Problem =>
Find and return every line of the data that contains the word "agent".

Records from a collection:

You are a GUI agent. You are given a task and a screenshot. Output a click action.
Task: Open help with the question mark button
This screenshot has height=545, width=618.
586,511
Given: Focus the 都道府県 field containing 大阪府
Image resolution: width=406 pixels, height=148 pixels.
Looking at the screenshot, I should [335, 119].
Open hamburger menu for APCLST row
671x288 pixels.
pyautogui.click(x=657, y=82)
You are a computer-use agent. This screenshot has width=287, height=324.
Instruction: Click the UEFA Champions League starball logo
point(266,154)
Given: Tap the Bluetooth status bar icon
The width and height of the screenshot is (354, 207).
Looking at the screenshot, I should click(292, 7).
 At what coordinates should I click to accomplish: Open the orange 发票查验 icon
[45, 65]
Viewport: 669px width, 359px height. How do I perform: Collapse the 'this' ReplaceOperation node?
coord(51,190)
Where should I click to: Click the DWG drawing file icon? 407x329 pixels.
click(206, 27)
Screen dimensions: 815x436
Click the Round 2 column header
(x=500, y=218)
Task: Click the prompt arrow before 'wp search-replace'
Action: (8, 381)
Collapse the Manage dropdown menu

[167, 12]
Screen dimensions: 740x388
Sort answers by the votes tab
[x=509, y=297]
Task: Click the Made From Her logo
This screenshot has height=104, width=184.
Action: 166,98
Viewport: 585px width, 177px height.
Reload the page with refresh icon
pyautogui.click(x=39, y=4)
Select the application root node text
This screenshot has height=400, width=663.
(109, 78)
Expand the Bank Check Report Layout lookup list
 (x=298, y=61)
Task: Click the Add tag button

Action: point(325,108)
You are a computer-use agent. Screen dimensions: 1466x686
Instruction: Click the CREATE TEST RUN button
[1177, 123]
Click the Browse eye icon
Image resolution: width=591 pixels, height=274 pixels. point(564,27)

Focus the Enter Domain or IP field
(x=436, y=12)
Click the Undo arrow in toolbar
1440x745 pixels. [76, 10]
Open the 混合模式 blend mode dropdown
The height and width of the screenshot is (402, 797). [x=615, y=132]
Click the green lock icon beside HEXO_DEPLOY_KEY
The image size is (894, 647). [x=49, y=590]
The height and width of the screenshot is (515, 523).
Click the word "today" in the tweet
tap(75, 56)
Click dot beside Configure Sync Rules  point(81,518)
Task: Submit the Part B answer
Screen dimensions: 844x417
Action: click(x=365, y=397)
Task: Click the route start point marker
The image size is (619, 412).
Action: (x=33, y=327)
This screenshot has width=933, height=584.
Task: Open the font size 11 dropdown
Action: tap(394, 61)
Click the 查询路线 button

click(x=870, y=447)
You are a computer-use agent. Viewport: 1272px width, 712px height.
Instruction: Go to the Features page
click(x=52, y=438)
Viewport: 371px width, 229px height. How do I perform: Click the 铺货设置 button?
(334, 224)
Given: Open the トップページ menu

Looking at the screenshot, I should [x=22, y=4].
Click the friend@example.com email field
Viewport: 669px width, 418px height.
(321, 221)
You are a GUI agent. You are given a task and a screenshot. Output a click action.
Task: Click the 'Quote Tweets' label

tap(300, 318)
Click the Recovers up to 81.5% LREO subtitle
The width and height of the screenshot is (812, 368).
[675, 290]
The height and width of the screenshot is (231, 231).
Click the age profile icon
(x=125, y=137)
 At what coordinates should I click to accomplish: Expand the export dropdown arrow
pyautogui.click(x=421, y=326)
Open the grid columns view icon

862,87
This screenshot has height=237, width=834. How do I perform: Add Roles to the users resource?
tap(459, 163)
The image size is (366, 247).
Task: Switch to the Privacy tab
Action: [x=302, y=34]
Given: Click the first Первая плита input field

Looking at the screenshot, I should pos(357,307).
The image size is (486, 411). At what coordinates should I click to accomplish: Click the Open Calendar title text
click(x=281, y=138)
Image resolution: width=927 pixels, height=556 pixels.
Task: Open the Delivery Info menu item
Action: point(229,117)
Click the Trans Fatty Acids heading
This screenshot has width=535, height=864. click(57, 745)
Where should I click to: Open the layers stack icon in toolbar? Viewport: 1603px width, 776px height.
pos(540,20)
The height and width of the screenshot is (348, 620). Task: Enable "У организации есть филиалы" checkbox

Task response =>
You are a GUI agent. You are given a task and a screenshot. Output a click action.
You are a computer-use agent. This screenshot has width=287, height=324.
You are a computer-use agent. Screen dimensions: 1466x686
You are a computer-use agent. Viewport: 1272px width, 712px height.
You are a GUI agent. You are given a task and a screenshot. Output a click action.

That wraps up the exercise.